**EXERCISE PROMPT**
Lines to be reproduced exactly: the one that holds "You are a computer-use agent. The image" and all those after it through the end of the data. Include no others.

Stored records:
_ _ _ _ _ _ _
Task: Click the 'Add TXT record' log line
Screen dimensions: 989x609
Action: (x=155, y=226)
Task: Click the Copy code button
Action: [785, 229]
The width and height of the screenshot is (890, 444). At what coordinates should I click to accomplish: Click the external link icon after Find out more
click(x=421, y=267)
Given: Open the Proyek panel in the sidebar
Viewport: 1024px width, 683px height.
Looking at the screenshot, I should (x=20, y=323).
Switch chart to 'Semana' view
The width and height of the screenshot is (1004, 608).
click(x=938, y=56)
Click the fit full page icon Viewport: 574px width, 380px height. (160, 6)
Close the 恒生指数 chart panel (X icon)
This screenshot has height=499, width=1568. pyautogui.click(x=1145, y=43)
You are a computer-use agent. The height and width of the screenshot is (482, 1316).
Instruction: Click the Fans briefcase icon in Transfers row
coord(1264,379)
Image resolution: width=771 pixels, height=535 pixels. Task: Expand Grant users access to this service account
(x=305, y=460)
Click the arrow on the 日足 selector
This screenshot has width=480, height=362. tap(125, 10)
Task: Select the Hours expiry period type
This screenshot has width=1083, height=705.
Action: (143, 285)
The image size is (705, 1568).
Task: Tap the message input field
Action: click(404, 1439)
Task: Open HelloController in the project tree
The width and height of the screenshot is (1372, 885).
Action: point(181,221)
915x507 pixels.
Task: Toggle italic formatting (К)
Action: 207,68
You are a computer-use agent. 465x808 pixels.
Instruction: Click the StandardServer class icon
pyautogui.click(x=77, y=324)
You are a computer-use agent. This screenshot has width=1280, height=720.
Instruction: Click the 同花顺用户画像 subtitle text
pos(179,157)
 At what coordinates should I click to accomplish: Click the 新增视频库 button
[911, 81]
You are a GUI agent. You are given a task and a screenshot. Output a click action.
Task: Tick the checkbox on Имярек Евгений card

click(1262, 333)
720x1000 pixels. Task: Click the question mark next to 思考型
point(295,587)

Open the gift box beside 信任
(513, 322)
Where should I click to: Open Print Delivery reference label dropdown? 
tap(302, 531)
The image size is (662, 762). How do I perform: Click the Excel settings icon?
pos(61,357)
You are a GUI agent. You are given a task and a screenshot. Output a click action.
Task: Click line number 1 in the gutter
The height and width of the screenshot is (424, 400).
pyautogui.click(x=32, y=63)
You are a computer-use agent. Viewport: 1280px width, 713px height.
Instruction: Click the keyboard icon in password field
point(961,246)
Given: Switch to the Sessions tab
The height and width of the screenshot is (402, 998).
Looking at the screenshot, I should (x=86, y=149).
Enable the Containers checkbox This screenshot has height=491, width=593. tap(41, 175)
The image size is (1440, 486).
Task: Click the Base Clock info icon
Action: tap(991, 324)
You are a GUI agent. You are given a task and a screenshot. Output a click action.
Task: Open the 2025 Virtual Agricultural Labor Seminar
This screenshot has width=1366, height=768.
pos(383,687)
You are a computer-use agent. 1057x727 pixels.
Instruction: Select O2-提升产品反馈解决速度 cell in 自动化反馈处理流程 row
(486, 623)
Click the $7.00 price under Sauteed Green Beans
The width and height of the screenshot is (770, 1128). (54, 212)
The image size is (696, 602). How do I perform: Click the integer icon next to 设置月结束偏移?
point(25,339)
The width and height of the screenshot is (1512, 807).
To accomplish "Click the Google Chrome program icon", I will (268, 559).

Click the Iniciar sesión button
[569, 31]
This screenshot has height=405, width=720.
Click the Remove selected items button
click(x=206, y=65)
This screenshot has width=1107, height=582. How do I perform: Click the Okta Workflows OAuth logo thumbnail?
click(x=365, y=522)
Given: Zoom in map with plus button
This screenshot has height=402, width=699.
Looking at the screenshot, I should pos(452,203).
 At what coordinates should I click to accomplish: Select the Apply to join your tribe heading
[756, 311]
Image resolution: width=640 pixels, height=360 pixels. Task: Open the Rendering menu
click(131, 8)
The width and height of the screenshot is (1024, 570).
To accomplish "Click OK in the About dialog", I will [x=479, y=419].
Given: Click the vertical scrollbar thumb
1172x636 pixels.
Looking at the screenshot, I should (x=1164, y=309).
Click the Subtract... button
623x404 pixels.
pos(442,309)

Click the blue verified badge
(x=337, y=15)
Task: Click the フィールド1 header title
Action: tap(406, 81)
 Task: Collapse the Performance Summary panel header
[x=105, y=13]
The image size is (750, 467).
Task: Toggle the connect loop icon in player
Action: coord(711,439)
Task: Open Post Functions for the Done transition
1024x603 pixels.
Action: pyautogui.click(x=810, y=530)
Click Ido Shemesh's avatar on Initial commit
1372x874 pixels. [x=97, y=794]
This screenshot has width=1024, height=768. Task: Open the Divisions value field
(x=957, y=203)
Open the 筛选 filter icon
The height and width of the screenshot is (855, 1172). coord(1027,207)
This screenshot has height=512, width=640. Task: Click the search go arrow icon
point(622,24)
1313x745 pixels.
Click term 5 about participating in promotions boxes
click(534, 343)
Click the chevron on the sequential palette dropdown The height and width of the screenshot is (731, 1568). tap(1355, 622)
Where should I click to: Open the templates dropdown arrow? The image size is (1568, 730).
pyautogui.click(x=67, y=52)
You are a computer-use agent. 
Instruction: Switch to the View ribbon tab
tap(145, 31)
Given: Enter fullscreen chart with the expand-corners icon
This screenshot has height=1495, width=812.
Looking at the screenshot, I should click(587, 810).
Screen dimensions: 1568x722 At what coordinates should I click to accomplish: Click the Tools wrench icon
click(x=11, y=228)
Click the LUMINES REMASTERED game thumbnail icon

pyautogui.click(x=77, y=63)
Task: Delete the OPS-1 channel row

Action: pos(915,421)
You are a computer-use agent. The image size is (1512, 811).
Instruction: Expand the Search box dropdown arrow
_ _ _ _ _ _ _
**OUTPUT BELOW**
You are a computer-use agent. The image size is (1512, 811).
Instruction: Expand the Search box dropdown arrow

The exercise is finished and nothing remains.